The pace of technology today is rapid, with the potential to transform manufacturing. Digitization, automation, and connectivity are opening many new doors on the production floor. What are some of the technologies with the highest potential being used right now in industrial settings? Below are five that I believe can take an operation to a new level of excellence.

Mobile Devices: Putting mobile devices in the hands of technicians can impact the operation massively. It’s an enabler that allows for increased responsiveness, communication, and understanding about production. With a smartphone or tablet, a technician can see trends or dynamically communicate with other team members. In fact, the next examples require mobile devices for efficient implementation.

Predictive Maintenance: Another technology seeing more recent adoption is predictive maintenance. This is the strategy of using live feedback from machines to predict when failures will occur. With the knowledge of an upcoming equipment issue, the production team can adjust the schedule beforehand and repair the machine before it breaks down.

This strategy looks to maximize uptime, and it works—a 2018 CXP Group report found that 91 percent of companies using predictive maintenance see a reduction of repair time and unplanned downtime, and 93 percent see improvement of aging assets. Furthermore, in a 2017 article, McKinsey & Co. stated that predictive maintenance typically reduces downtime by 30-50 percent and increases machine life by 20-40 percent.

With mobile devices on the floor, maintenance workflows are most efficient. Using a mobile computerized maintenance management system (CMMS) enables many advantages: better communication, improved data quality, greater accountability, and increased overall maintenance efficiency. It is a huge positive when you give technicians the power to access detailed information while they are at the machine, allowing them to take notes immediately or collaborate quickly with others.

Augmented Reality: As mobile devices have proliferated, augmented reality (AR) is becoming more mainstream. AR uses digital technology to add graphics or text to a real-world display. By overlaying virtual information on the current environment, AR allows users to enjoy an improved experience. AR allows experts to assist the operation remotely—saving both time and money. AR can also be used to provide detailed work instructions, ensuring that the technician or operator is throwing the correct switch or turning the correct valve. AR is growing in industrial markets, with heavyweights like Bosch, Boeing and Airbus all adopting the technology.

AI / Machine Learning: Another hot topic is that of artificial intelligence (AI) with machine learning (ML). The potential of these tools is enormous, so operations should be thinking about how they can start working with them. ML algorithms are fed real data from the process floor and “taught” what is ideal. From this basis, the model can generate deep insights about the production process and how to optimize it.
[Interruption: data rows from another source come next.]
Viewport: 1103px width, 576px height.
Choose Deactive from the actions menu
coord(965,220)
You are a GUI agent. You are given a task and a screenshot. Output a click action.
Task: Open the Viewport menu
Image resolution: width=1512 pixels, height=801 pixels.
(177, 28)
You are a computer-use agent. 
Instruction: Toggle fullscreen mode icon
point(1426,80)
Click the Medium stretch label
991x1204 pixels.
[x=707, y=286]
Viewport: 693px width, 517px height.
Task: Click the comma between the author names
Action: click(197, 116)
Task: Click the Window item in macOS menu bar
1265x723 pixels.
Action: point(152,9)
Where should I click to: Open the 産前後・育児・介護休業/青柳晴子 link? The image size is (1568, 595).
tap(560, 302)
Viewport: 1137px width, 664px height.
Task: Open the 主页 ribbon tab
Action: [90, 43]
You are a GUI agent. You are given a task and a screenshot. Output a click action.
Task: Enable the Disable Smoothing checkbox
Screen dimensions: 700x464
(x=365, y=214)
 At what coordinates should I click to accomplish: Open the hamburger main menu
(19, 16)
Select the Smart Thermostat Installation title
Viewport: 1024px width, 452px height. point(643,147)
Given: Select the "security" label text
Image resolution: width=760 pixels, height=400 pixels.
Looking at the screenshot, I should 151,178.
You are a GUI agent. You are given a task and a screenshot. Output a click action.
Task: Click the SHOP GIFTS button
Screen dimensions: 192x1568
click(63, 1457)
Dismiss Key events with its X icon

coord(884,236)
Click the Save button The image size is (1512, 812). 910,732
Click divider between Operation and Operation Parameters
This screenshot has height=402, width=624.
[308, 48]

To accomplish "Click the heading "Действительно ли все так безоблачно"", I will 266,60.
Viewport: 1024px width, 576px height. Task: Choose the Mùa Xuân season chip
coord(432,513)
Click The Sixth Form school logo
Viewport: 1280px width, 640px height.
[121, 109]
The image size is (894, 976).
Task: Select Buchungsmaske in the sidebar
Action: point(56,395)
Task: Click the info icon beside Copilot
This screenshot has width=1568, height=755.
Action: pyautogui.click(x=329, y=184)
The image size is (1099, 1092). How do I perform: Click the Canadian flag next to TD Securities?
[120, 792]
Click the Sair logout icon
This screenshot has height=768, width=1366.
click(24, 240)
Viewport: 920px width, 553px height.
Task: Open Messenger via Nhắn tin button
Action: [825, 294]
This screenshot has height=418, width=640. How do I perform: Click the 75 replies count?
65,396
3D Printing: This technology helps maintenance staffs reduce downtime by increasing the availability of replacement parts, often at a lower cost. Technicians can create custom pieces on demand to fit the needs of the operation. The benefits are real—80 percent of 3D printing users say it is enabling them to innovate faster.

These five technologies are somewhat new, but they are all being used in manufacturing today to improve the production process. The question is how rapidly can they be employed and how each manufacturer can best employ them for their own benefit.